Witnesses are popular in distributed systems because they often only
need to track a little bit of state, in-memory, without needing to go to
disk. This allows them to achieve extremely high request processing
rates with very low latency. And that’s what we did here. We can
continue to scale this fleet out as S3 continues to grow.
In addition to extremely high throughput we built this system to exceed S3’s high availability requirements, leveraging our learnings operating large scale systems for 15 years. As I have long said, everything fails, all the time, and as such we have designed the system assuming that individual hosts/servers will fail. We built automation that can respond rapidly to load concentration and individual server failure. Because the consistency witness tracks minimal state and only in-memory, we are able to replace them quickly without waiting for lengthy state transfers.

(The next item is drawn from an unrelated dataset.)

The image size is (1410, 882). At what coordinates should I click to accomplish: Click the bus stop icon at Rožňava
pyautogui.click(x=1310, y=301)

It is important that strong consistency is implemented correctly so that
there aren’t edge cases that break consistency. S3 is a massively
distributed system. Not only does this new cache coherency protocol need
to be correct in the normal case, but in all cases. It needs to be
correct when concurrent writes to the same object were ongoing.

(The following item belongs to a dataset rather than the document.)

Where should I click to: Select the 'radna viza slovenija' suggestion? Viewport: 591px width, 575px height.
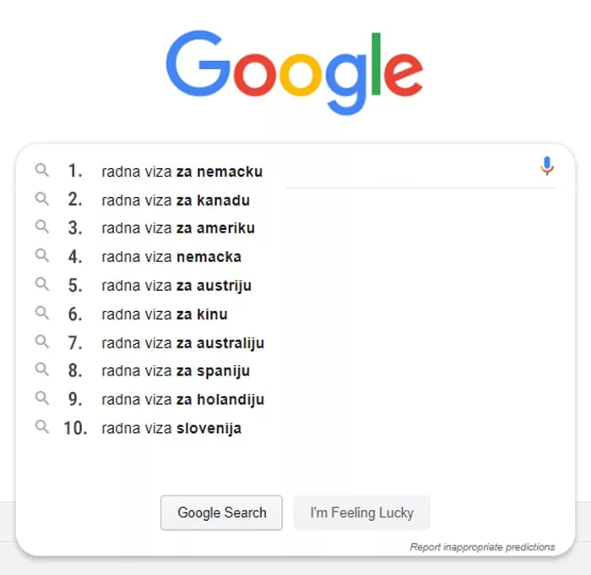click(171, 428)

Otherwise, we’d potentially see values “flicker” between old and new. It
needs to be correct when a single object is seeing very high concurrency
on GET, LIST, PUT, and DELETE while having versioning enabled and having
a deep version stack. There are countless interleavings of operations
and intermediate states, and at our scale, even if something happens
only once in a billion requests, that means it happens multiple times
per day within S3.
Common testing techniques like unit testing and integration testing are valuable, necessary tools in any production system. But they aren’t enough when you need to build a system with such a high bar for correctness. We want a system that’s “provably correct”, not just “probably correct.” So, for strong consistency, we utilized a variety of techniques for ensuring that what we built is correct, and continues to be correct as the system evolves. We employed integration tests, deductive proofs of our proposed cache coherence algorithm, model checking to formalize our consistency design and to demonstrate its correctness, and we expanded on our model checking to examine actual runnable code.
These verification techniques were a lot of work. They were more work, in fact, than the actual implementation itself. But we put this rigor into the design and implementation of S3’s strong consistency because that is what our customers need.

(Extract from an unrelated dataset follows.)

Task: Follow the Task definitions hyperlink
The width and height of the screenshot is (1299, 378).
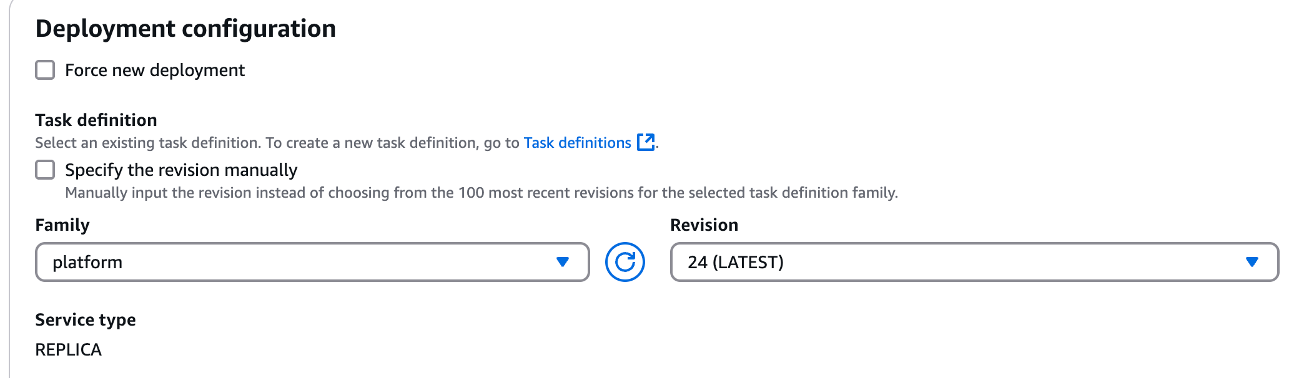Action: (x=578, y=143)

We built S3 on the design principals that we called out when we launched the service in 2006, and every time we review a design for a new feature or microservice in S3, we go back to these same principles. Offering strong consistency by default, at no additional cost to customers, and with high performance was a huge challenge. S3 pulls from the experience of over 15 years of running cloud storage at scale and across millions of customers to innovate capabilities that aren’t available anywhere else, and we leveraged that experience to add strong consistency at the high availability that S3’s customers have come to appreciate. And by leveraging a variety of testing and verification techniques, we were able to deliver the correctness that customers require from a strongly consistent system. And most importantly, we were able to do it in a way that was transparent to customers and stay true to the core values of S3.